- [What you will do]: In the lines below, swap "Viewport" for "Window" and change nothing else. Leave the pictures out when you give the lines back.

------ Task input

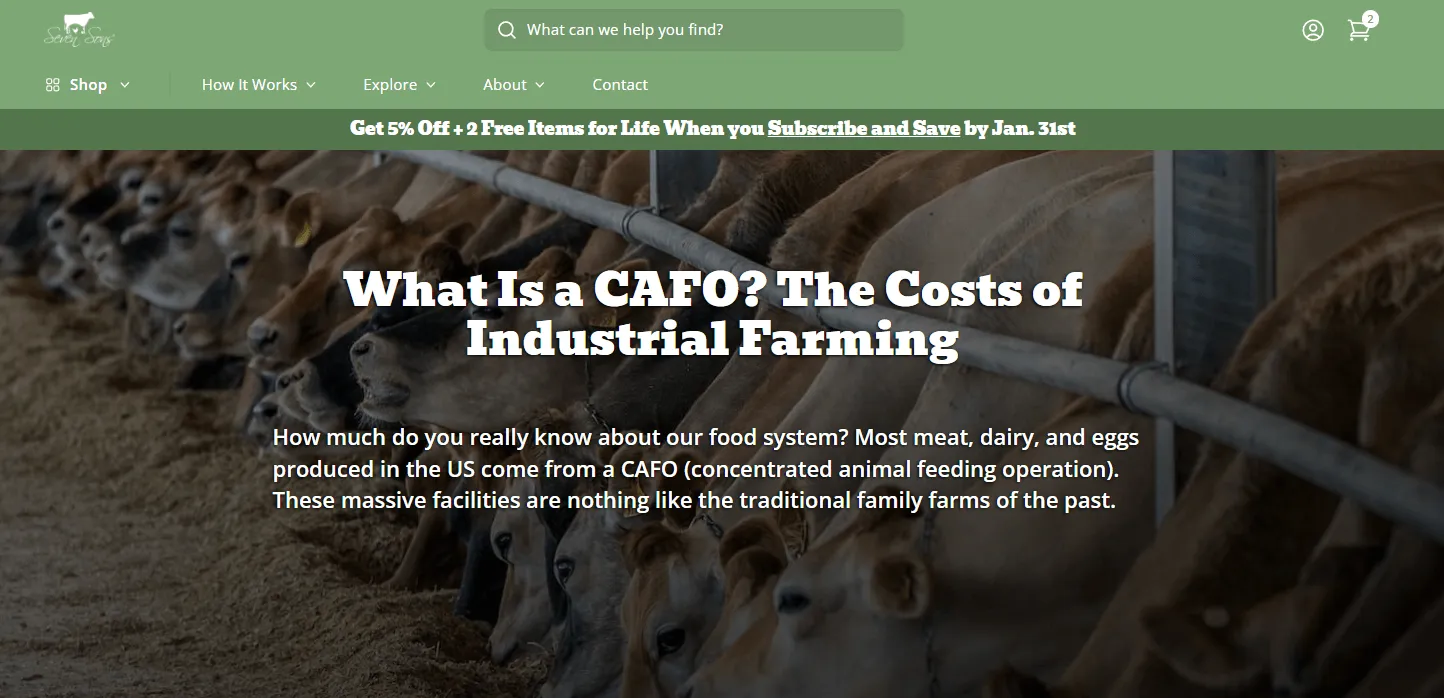The height and width of the screenshot is (698, 1444).
Task: Click the search magnifier icon
Action: coord(507,30)
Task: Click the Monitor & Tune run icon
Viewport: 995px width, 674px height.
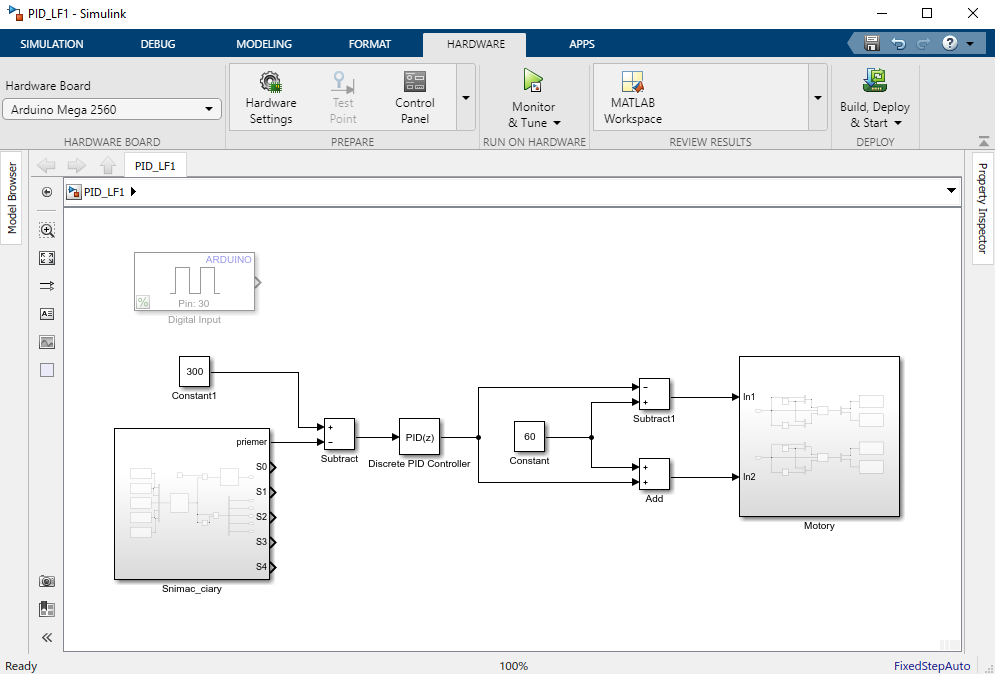Action: pyautogui.click(x=533, y=82)
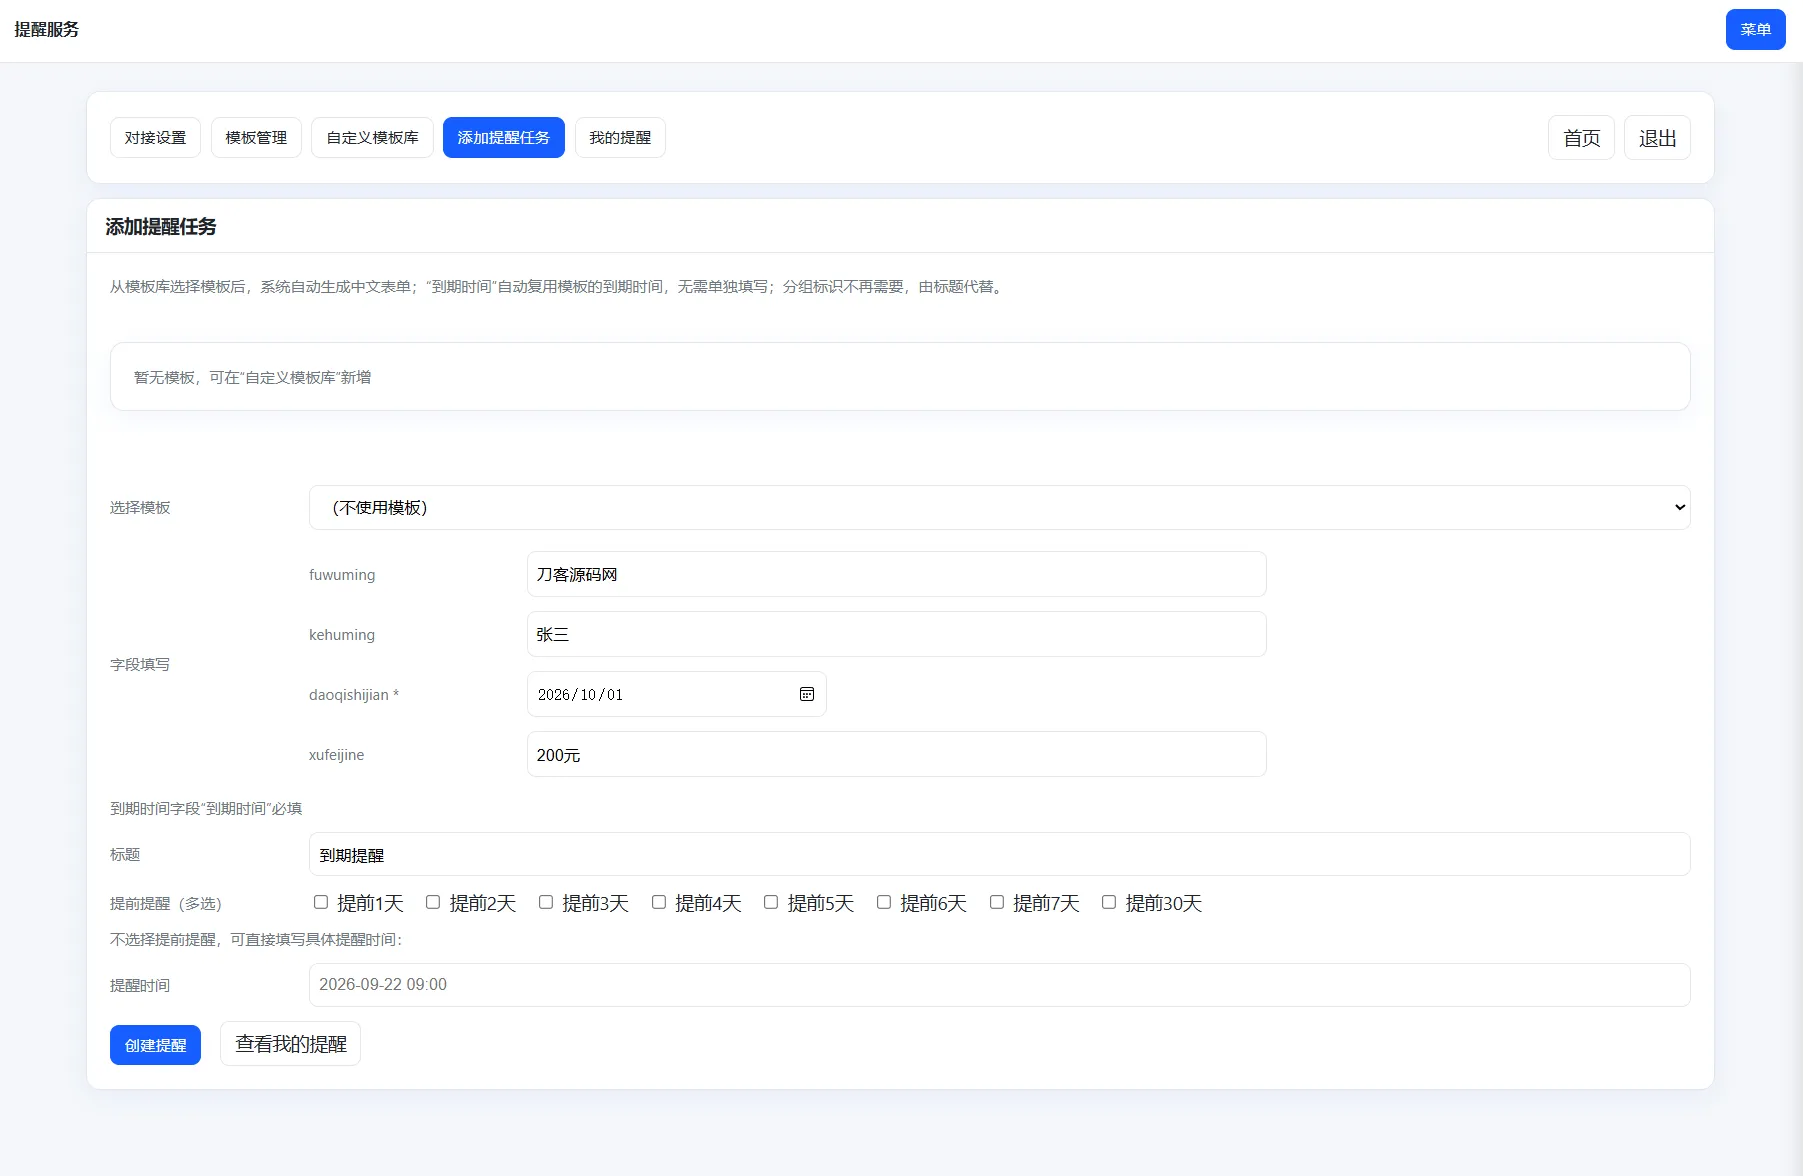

------------

- [Completed task]:
The height and width of the screenshot is (698, 1444).
Task: Click the search magnifier icon
Action: coord(507,30)
Task: Click the Monitor & Tune run icon
Window: 995px width, 674px height.
Action: pyautogui.click(x=533, y=82)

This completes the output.